В таком положении были дела, когда в городе всё еще продолжали
верить в вальтасаровский пир, то есть в буфет от комитета; верили до последнего
часа. Даже барышни мечтали о множестве конфет и варенья и еще чего-то
неслыханного. Все знали, что сбор осуществился богатейший, что ломится весь
город, что едут из уездов и недостает билетов. Известно было тоже, что сверх
положенной цены состоялись и значительные пожертвования: Варвара Петровна,
например, заплатила за свой билет триста рублей и отдала на украшение залы все
цветы из своей оранжереи. Предводительша (член комитета) дала дом и освещение;
клуб – музыку и прислугу и на весь день уступил Прохорыча. Были и еще
пожертвования, хотя и не столь крупные, так что даже приходила мысль сбавить
первоначальную цену билета с трех рублей на два. Комитет действительно сперва опасался,
что по три рубля не поедут барышни, и предлагал устроить как-нибудь билеты
посемейные, а именно, чтобы каждое семейство платило за одну лишь барышню, а
все остальные барышни, принадлежащие к этой фамилии, хотя бы в числе десяти
экземпляров, входили даром. Но все опасения оказались напрасными: напротив,
барышни-то и явились. Даже самые беднейшие чиновники привезли своих девиц, и
слишком ясно, не будь у них девиц, им самим и в мысль не пришло бы подписаться.

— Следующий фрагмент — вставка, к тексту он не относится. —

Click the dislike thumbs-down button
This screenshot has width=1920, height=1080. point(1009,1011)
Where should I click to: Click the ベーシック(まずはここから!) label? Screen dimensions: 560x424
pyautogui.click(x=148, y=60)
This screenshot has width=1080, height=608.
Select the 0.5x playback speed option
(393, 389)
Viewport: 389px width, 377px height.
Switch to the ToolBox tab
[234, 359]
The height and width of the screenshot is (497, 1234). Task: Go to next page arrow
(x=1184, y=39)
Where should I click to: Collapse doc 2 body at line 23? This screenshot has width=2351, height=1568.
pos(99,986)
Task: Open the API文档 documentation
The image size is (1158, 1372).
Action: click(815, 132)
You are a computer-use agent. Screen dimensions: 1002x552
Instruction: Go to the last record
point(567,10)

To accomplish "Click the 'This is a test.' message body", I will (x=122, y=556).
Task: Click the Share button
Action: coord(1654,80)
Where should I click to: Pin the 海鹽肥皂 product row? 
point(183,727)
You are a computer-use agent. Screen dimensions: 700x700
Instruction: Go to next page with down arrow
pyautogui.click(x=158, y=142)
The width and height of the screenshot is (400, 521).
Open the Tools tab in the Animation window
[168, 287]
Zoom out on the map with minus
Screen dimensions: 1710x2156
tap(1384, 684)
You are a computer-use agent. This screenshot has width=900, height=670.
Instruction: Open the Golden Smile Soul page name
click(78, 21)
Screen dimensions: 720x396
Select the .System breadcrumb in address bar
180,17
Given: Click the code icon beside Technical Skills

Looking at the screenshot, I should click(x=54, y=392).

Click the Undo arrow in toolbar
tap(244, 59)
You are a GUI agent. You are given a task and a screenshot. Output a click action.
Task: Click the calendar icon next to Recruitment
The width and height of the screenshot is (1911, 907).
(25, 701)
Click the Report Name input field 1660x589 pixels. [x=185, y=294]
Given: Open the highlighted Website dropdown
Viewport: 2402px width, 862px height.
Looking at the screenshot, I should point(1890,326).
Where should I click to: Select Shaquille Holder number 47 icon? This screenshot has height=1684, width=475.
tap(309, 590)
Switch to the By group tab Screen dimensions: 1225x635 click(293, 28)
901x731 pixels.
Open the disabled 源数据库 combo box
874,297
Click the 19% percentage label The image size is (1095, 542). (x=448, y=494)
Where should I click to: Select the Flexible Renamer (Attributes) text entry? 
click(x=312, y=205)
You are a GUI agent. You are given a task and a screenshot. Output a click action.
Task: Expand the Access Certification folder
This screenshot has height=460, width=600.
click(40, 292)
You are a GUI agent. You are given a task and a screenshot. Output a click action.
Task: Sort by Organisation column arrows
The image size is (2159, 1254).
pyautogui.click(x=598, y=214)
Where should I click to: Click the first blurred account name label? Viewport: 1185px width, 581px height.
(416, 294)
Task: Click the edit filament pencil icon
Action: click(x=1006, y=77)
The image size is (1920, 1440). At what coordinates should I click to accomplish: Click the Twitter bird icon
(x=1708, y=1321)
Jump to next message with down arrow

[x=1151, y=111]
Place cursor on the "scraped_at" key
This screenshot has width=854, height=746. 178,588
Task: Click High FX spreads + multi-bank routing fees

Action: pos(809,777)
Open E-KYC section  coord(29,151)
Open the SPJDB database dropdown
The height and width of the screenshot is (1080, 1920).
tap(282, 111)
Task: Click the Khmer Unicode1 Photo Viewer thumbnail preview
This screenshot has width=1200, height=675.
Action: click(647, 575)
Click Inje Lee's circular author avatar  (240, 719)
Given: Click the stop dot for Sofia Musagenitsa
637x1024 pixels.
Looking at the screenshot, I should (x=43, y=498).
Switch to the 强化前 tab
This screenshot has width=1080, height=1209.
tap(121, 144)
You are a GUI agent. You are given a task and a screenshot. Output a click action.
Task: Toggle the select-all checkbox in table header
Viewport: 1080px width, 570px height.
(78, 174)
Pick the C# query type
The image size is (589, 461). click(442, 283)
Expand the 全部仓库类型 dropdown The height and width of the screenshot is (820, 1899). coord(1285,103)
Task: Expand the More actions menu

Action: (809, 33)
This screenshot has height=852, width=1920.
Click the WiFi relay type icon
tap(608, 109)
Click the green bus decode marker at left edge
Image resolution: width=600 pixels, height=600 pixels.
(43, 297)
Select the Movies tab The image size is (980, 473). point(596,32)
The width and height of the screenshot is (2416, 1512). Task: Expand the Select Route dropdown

Один ничтожнейший секретарь привез всех своих семерых дочерей, не считая,
разумеется, супруги, и еще племянницу, и каждая из этих особ держала в руке
входной трехрублевый билет. Можно, однако, представить, какая была в городе
революция! Взять уже то, что так как праздник был разделен на два отделения, то
и костюмов дамских потребовалось по два на каждую – утренний для чтения и
бальный для танцев. Многие из среднего класса, как оказалось потом, заложили к
этому дню всё, даже семейное белье, даже простыни и чуть ли не тюфяки нашим
жидам, которых, как нарочно, вот уже два года ужасно много укрепилось в нашем
городе и наезжает чем дальше, тем больше. Почти все чиновники забрали вперед
жалованье, а иные помещики продали необходимый скот, и всё только чтобы
привезти маркизами своих барышень и быть никого не хуже. Великолепие костюмов
на сей раз было по нашему месту неслыханное. Город еще за две недели был
начинен семейными анекдотами, которые все тотчас же переносились ко двору Юлии
Михайловны нашими зубоскалами. Стали ходить семейные карикатуры. Я сам видел в
альбоме Юлии Михайловны несколько в этом роде рисунков. Обо всем этом стало
слишком хорошо известно там, откуда выходили анекдоты; вот почему, мне кажется,
и наросла такая ненависть в семействах к Юлии Михайловне в самое последнее
время. Теперь все бранятся и, вспоминая, скрежещут зубами. Но ясно было еще
заране, что не угоди тогда в чем-нибудь комитет, оплошай в чем-нибудь бал, и
взрыв негодования будет неслыханный. Вот почему всяк про себя и ожидал
скандала; а если уж так его ожидали, то как мог он не осуществиться?